• **AIM OF THE EXERCISE**
Please answer these questions from the passage on boys and girls.
(a) Who wanted to share ideas with parents trying to broaden their child's view of what it means to be a boy or girl?
(b) According to the research mentioned, what three things do we tend to do less with baby boys than with girls?
(c) Which household tasks does the text say a child will see anyone can do?

• **DOCUMENT PASSAGE**
About A Boy / About A Girl

Parents of young children often talk about the differences they notice between boys and girls. We hear about the debate over whether these differences are due more because of nature (brain wiring, hormonal differences) or nurture (the way we treat boys and girls differently, the different expectations we have for boys and girls). It is safe to say that the differences we often notice are the result of both nature and nurture. It is also important to remember that even as we sometimes generalize about what boys and girls are like, there are so many factors other than gender that influence who an individual is. We can not assume any one trait will be present in a child simply because that child is a boy or girl; nor can we decide that a trait is apparent in a child solely because of the child’s gender.

Our consumer culture has been greatly influenced by the divergent categories of pink and blue – think of the toy aisles of a store or the clothing sections designed for each gender. The early childhood staff of Hopkins Public Schools wanted to share some ideas for parents trying to broaden their child’s view of what it means to be a boy or girl.

About the Environment
Parents will find that their children gravitate to one sort of toy over another as years go by. Try to move away from assuming that toy is being chosen solely because of the gender of the child. Be sure to continue to create play areas with many different sorts of toys. We may be led to believe that because a child is playing with just one sort of toy, that is the only toy he will enjoy – and then we feed this temporary interest with more and more of the same sort of toy. Instead, provide a play environment with lots of different playthings: dress up clothes, dolls and stuffed animals, cars and trucks and trains, puzzles and books, and art supplies for both boys and girls. They will know that whatever they choose to play with is acceptable to you. Don’t be too concerned about a child who really is interested in just one sort of toy or game for a long period of time, it can be healthy and helpful for a toddler to have a predictable plaything. As your child is ready to move on to something more, he will know that anything he chooses to play with is able to provide entertainment.

While working together to run your household, try not to let the tasks and errands and chores you do be the same week to week. Allow your partner the chance to take on tasks you might just be doing out of habit. Often we fall into certain tasks because they are practical approaches to running the household.  These habits can give the impression to children that tasks can only be completed by one parent. Don’t feel like you have to make your daily life more difficult by taking on tasks that don’t make sense; but when an opportunity does arise for a parent to take on a task that the other parent often fulfills, then make the switch. Your child will see that anyone can wash the dishes or shovel the walkway or vacuum the carpets or change a diaper.

About A Boy
Research has shown that even when our boys are babies, we tend to speak less, hold and cuddle them less, and have less eye contact with them than we do girls. By the time they are toddlers we tend to feel uncomfortable with boys doing things that are stereotypically considered “girl”, for example: dressing up or playing kitchen. As you look at the way you interact with your son, find ways to assess whether you may be falling into these habits with your boy as well. We can work to raise strong and healthy boys, who will one day be nurturing and caring fathers, by providing the same sort of nurturing to them that we do for girls. Remember that your boy needs hugs and your undivided attention for some portion of your day. Allow him to stay on your lap, find a favorite doll or stuffed animal to care for, and be sure to talk to him throughout the day – and really listen when he talks back.

• **DATASET EXCERPT**
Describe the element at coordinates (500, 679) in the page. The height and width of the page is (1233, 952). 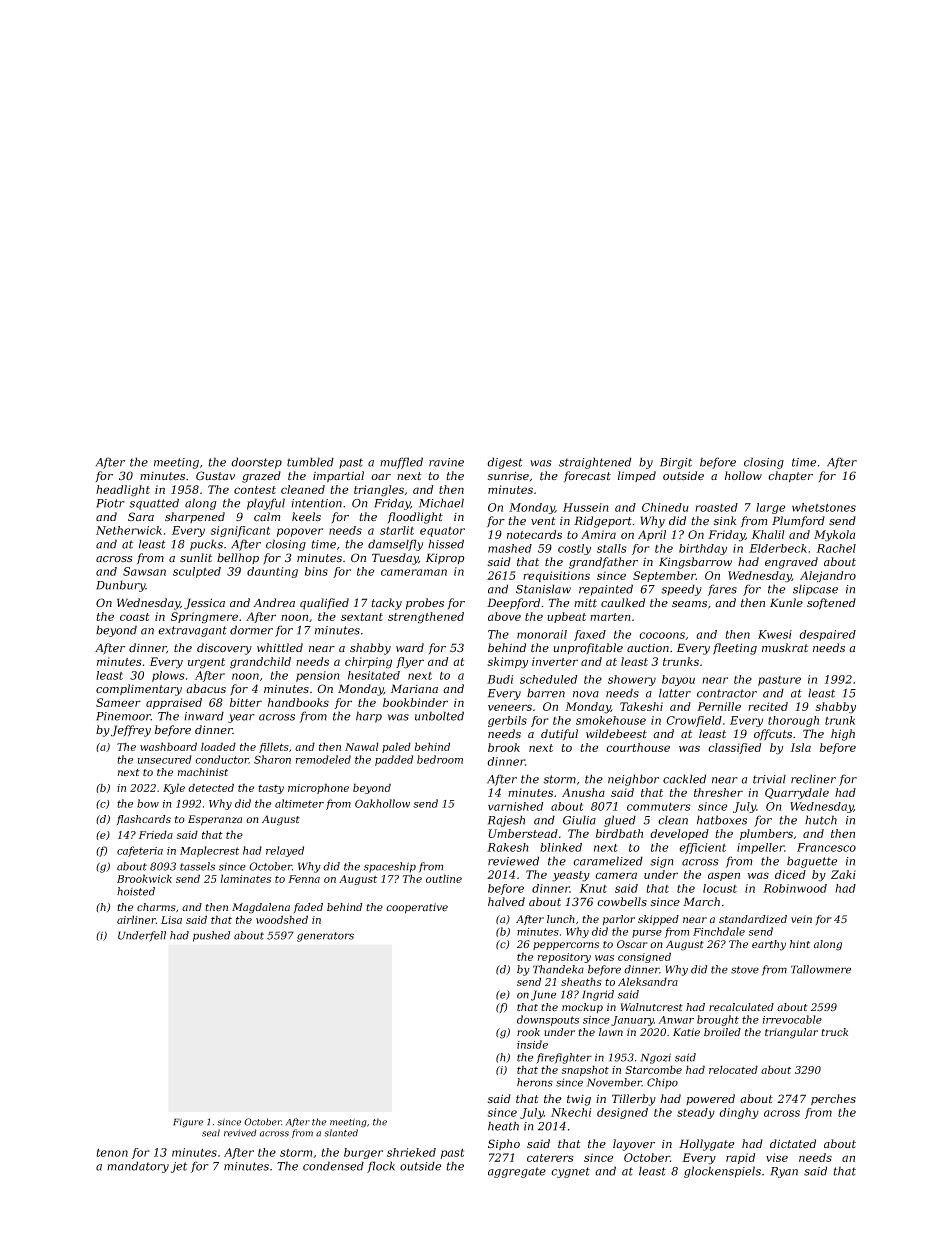
I see `Budi` at that location.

• **THE REPLY**
(a) The early childhood staff of Hopkins Public Schools.
(b) We speak less, hold and cuddle them less, and have less eye contact with them.
(c) Washing the dishes, shoveling the walkway, vacuuming the carpets, and changing a diaper.